Tips: 如果你曾經多次重複進行上述的建立憑證動作,會發現到同一個憑證內容若製作多次,則最終用戶端瀏覽器會出現一些錯誤訊息, 導致無法連線!因此,建議多加一個序號 (SERIAL) 的參數,可以修訂這個錯誤喔!

  • 修改 ssl.conf 的內容,使用自製憑證

修改 ssl.conf 的內容也是很簡單!只要修改兩個地方,亦即是檔案檔名的地方即可!

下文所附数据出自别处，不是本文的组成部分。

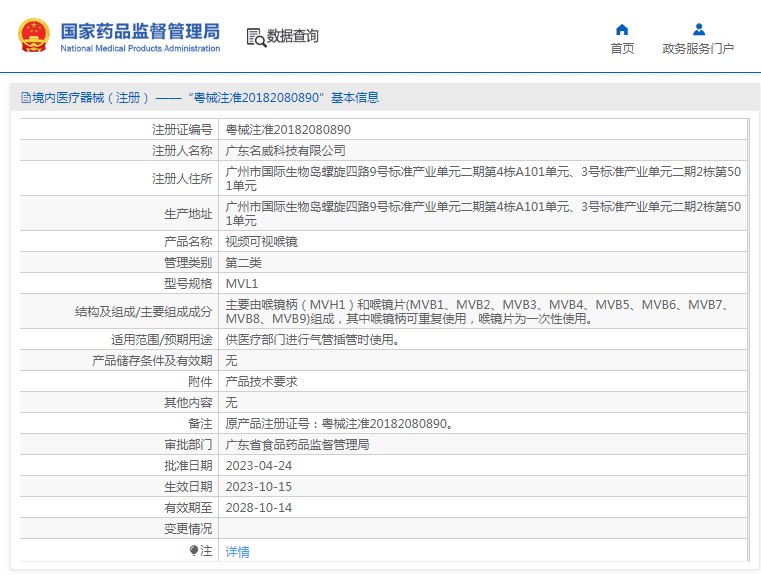Click the national emblem logo
Image resolution: width=761 pixels, height=575 pixels.
pyautogui.click(x=34, y=35)
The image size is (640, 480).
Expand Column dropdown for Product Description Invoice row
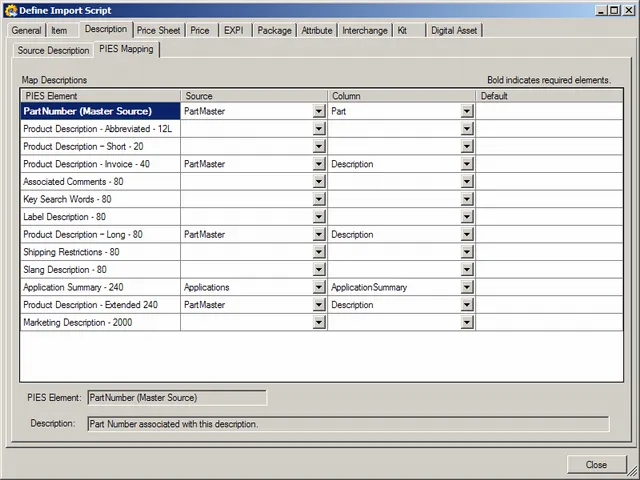tap(467, 165)
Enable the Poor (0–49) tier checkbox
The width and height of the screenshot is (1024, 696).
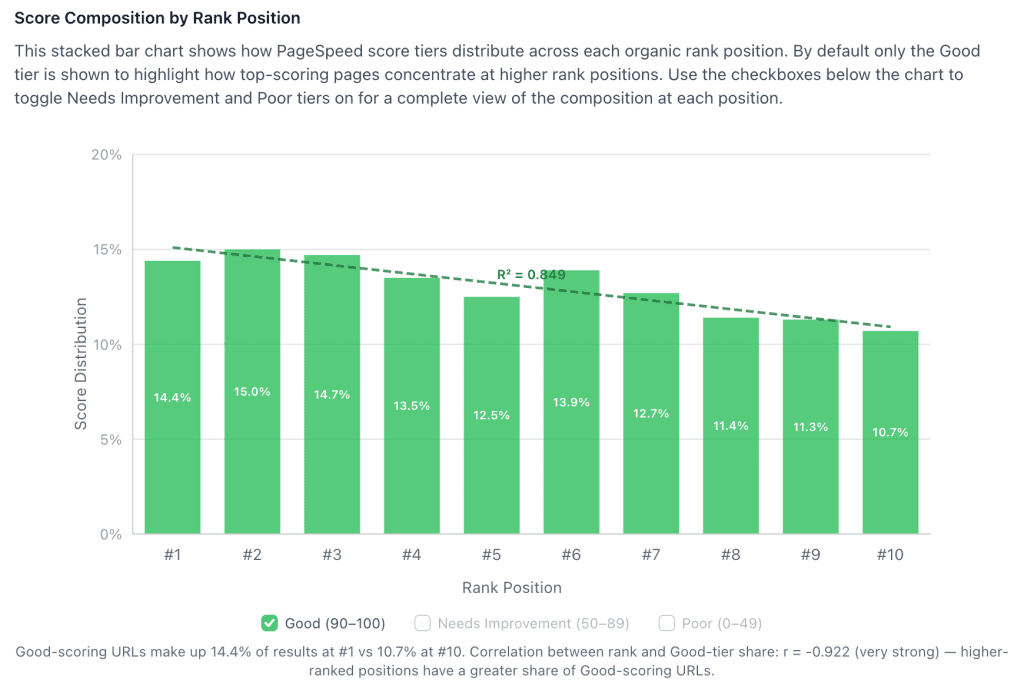click(x=666, y=622)
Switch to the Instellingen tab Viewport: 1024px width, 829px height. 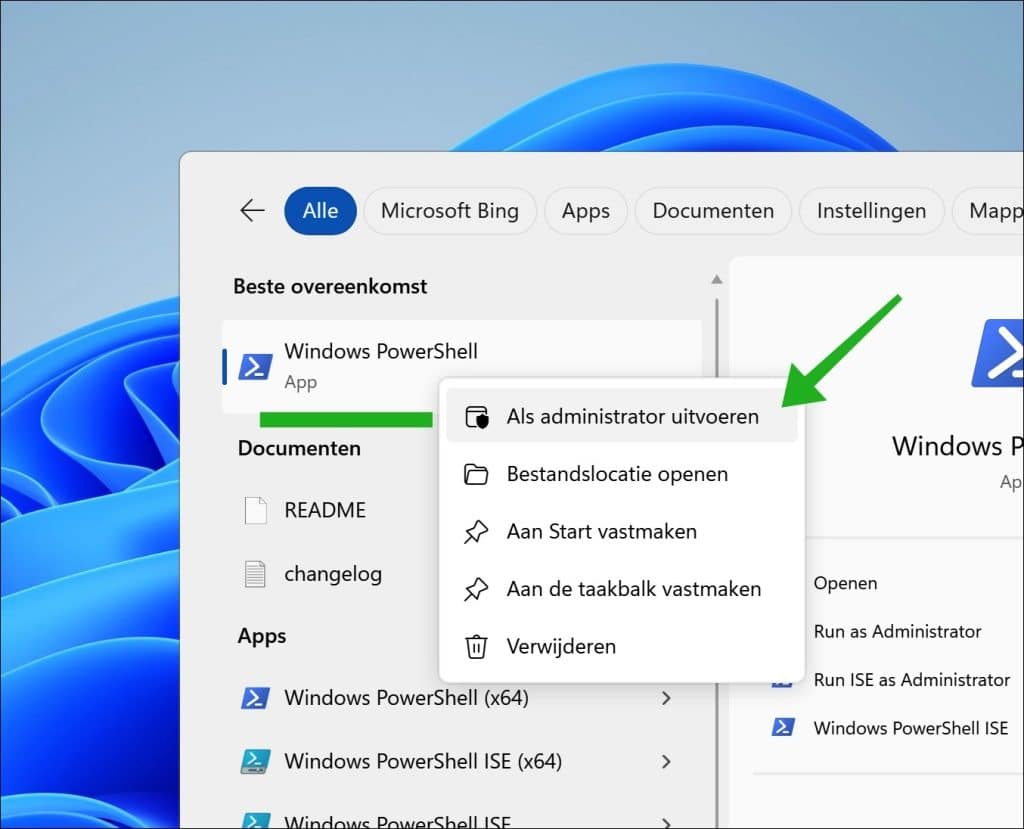871,211
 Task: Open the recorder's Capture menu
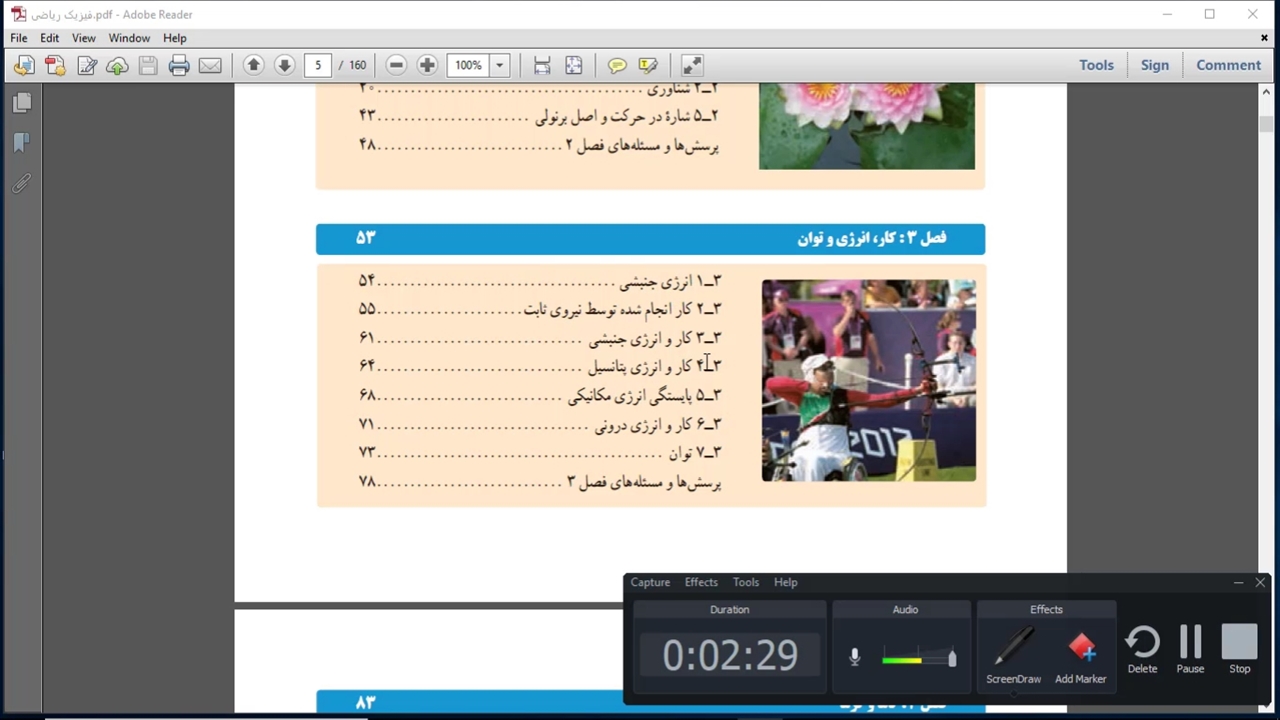pos(650,582)
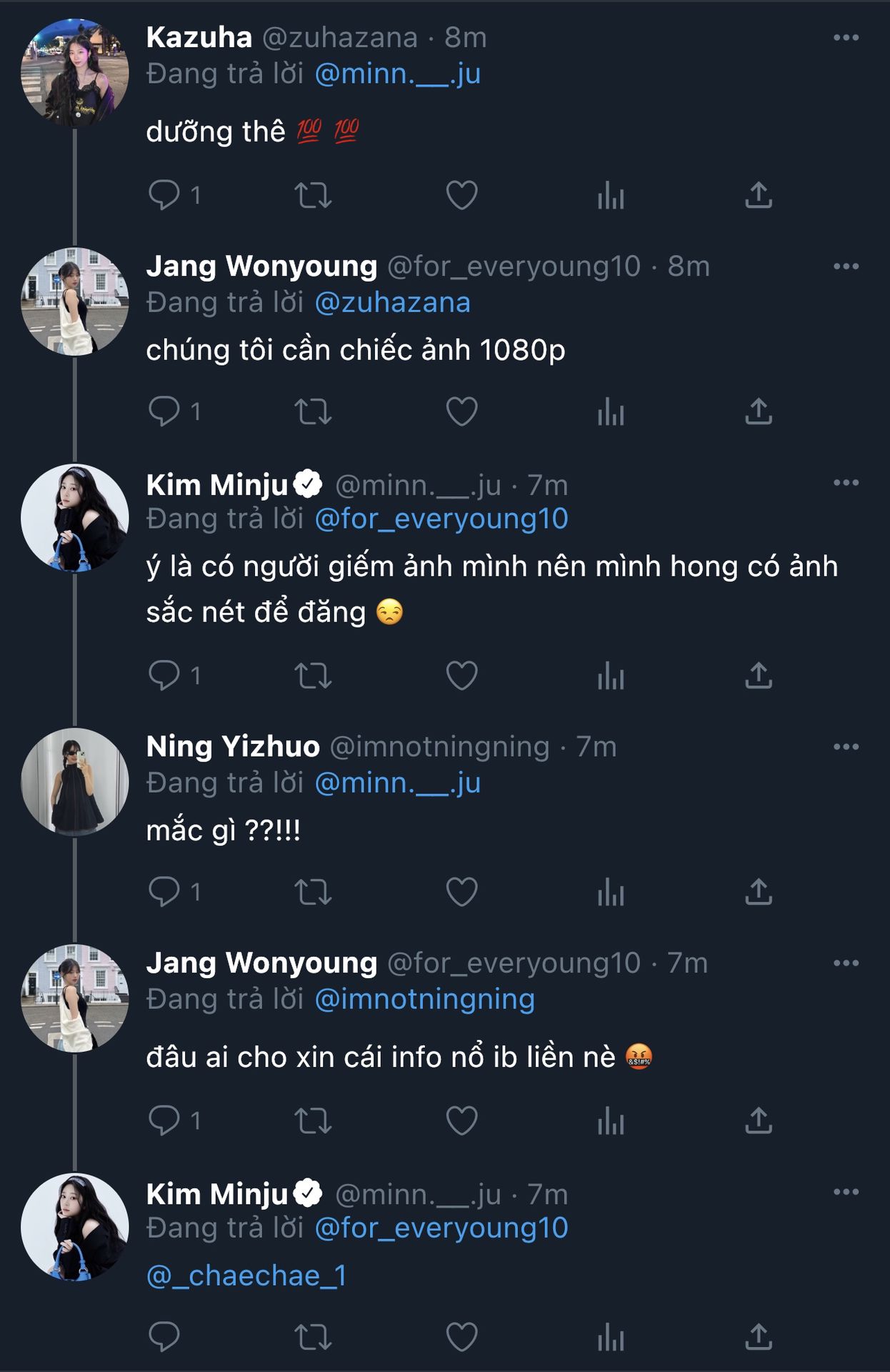Image resolution: width=890 pixels, height=1372 pixels.
Task: View analytics for Kazuha's tweet
Action: point(611,195)
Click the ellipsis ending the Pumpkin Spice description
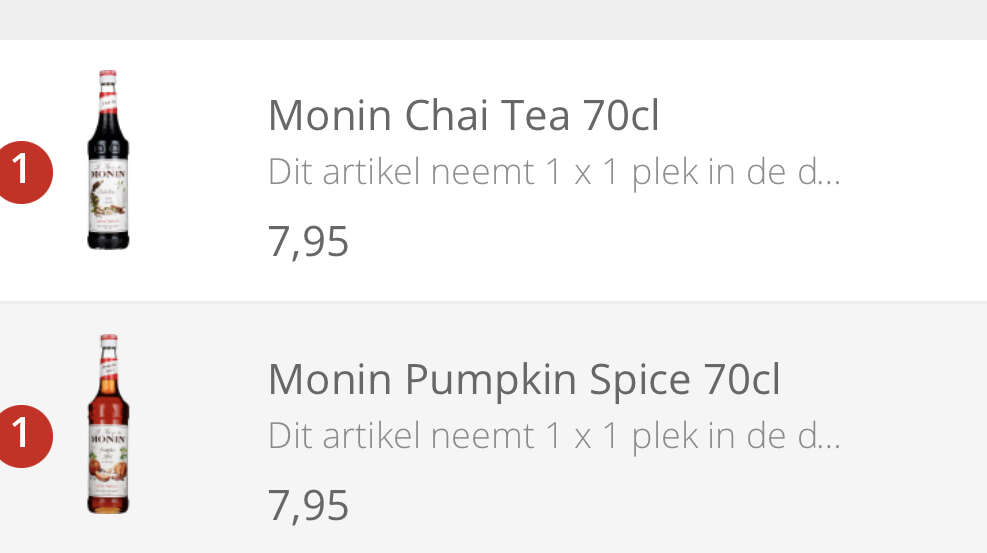This screenshot has width=987, height=553. [829, 446]
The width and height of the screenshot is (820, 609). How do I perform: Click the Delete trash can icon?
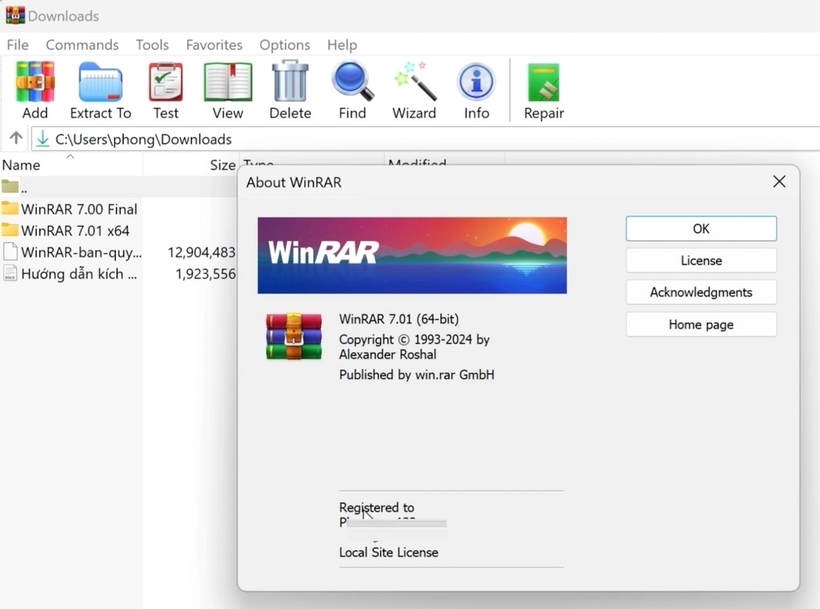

[root@www ~]# vim /etc/httpd/conf.d/ssl.conf
SSLCertificateFile /etc/pki/tls/certs/vbird.crt    <==約在 105 行
SSLCertificateKeyFile /etc/pki/tls/certs/vbird.key <==約在 112 行

[root@www ~]# /etc/init.d/httpd restart

然後再以瀏覽器去瀏覽 https:// 的網址,就能夠查閱到剛剛建立的憑證資料。不過,因為我們之前已經有瀏覽過預設的憑證, 所以網頁以及憑證都有被快取過!因此,你可能得需要到瀏覽器的隱私保護的地方,將記錄的憑證刪除,並且將網頁快取刪除, 這樣才能夠看到最終如下的正確憑證資料喔!

圖 20.5-4、檢查憑證的詳細內容!


20.5.3 將加密首頁與非加密首頁分離

或許你已經發現一個無俚頭的地方,就是我的 http:// 以及 https:// 首頁是一模一樣的嘛!那麼我的讀者幹嘛沒事找事幹, 肯定不會使用 https 的嘛!那怎辦?怎麼強制使用者使用 https:// 來查閱我的重要資料?很簡單啊! 透過虛擬主機就好了啊!因為 SSL 模組也是預設提供了這個功能的嘛!修改會不會很麻煩呢?不會啦! 你只要將 http 及 https 的首頁分離即可!我們這麼假設好了:

  • 一般明碼傳輸的網頁首頁不要變更;
  • https:// 的首頁放置到 /var/www/https/ 目錄下。

所以我們得先要設定 /var/www/https 目錄才行!然後,只要修改 ssl.conf 檔案內容即可!整個過程可以這樣處理:

# 1\. 處理目錄與預設的首頁 index.html 檔案:
[root@www ~]# mkdir /var/www/https
[root@www ~]# echo "This is https' home" > /var/www/https/index.html

# 2\. 開始處理 ssl.conf 的內容囉!
[root@www ~]# vim /etc/httpd/conf.d/ssl.conf
Listen 443                      <==預設的監聽埠口!不建議修改!
<VirtualHost _default_:443>     <==就是虛擬主機的設定囉!
DocumentRoot "/var/www/https"   <==約84行,拿掉註解改掉目錄名稱
ServerName *:443                <==拿掉註解,並將主機名稱設定為 *
SSLEngine on                    <==有支援 SSL 的意思!
SSLCipherSuite ALL:!ADH:!EXPORT:!SSLv2:RC4+RSA:+HIGH:+MEDIUM:+LOW
SSLCertificateFile /etc/pki/tls/certs/vbird.crt
SSLCertificateKeyFile /etc/pki/tls/certs/vbird.key
</VirtualHost>

[root@www ~]# /etc/init.d/httpd restart

大部分都使用預設值,就是 DocumentRoot 以及 ServerName 需要留意就是了。如此一來,我們就將 https, http 兩個完整的分開,你的重要資料需要加密的,終於有個可靠的地方擺放囉!^_^


20.5.4 防砍站軟體

幾個比較知名的網站管理員大概都有這樣的困擾,那就是網站常被砍站軟體所強力下載,結果造成主機的 CPU loading 過重,最後竟然會導致死掉~唉!真是的~人怕出名豬怕肥吶!先來解釋一下什麼是砍站吧!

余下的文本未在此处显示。